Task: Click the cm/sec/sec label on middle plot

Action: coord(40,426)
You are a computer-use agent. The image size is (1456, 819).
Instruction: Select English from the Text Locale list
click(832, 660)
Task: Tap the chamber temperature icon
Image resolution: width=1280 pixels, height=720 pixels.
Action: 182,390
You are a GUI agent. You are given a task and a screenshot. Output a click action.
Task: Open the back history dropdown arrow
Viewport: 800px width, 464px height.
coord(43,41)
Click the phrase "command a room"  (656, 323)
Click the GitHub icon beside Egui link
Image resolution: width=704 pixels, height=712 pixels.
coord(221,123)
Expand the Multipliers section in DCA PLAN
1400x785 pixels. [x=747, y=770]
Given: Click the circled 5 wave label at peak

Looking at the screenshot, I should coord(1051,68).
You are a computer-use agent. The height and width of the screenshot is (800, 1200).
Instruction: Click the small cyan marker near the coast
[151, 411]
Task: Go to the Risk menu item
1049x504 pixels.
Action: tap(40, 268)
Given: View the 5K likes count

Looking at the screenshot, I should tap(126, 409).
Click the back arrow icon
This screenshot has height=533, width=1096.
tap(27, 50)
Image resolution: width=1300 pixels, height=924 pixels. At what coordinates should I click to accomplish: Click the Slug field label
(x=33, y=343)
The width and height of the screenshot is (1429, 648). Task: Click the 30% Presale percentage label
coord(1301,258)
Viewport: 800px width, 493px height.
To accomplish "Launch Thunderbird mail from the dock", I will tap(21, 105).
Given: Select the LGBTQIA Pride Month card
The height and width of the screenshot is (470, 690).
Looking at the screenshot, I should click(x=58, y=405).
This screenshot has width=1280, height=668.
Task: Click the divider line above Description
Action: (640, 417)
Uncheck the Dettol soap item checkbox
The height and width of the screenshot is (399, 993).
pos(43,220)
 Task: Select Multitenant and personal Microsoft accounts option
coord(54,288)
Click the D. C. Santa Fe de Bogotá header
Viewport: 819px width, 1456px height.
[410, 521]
----
**YOUR TASK**
Produce a verbatim copy of all the material.

**REPLY TO THE EXERCISE**
Task: Click the cm/sec/sec label on middle plot

Action: coord(40,426)
You are a computer-use agent. The image size is (1456, 819).
Instruction: Select English from the Text Locale list
click(832, 660)
Task: Tap the chamber temperature icon
Image resolution: width=1280 pixels, height=720 pixels.
Action: 182,390
You are a GUI agent. You are given a task and a screenshot. Output a click action.
Task: Open the back history dropdown arrow
Viewport: 800px width, 464px height.
coord(43,41)
Click the phrase "command a room"  (656, 323)
Click the GitHub icon beside Egui link
Image resolution: width=704 pixels, height=712 pixels.
coord(221,123)
Expand the Multipliers section in DCA PLAN
1400x785 pixels. [x=747, y=770]
Given: Click the circled 5 wave label at peak

Looking at the screenshot, I should coord(1051,68).
You are a computer-use agent. The height and width of the screenshot is (800, 1200).
Instruction: Click the small cyan marker near the coast
[151, 411]
Task: Go to the Risk menu item
1049x504 pixels.
Action: tap(40, 268)
Given: View the 5K likes count

Looking at the screenshot, I should tap(126, 409).
Click the back arrow icon
This screenshot has height=533, width=1096.
tap(27, 50)
Image resolution: width=1300 pixels, height=924 pixels. At what coordinates should I click to accomplish: Click the Slug field label
(x=33, y=343)
The width and height of the screenshot is (1429, 648). Task: Click the 30% Presale percentage label
coord(1301,258)
Viewport: 800px width, 493px height.
To accomplish "Launch Thunderbird mail from the dock", I will tap(21, 105).
Given: Select the LGBTQIA Pride Month card
The height and width of the screenshot is (470, 690).
Looking at the screenshot, I should click(x=58, y=405).
This screenshot has width=1280, height=668.
Task: Click the divider line above Description
Action: (640, 417)
Uncheck the Dettol soap item checkbox
The height and width of the screenshot is (399, 993).
pos(43,220)
 Task: Select Multitenant and personal Microsoft accounts option
coord(54,288)
Click the D. C. Santa Fe de Bogotá header
Viewport: 819px width, 1456px height.
[410, 521]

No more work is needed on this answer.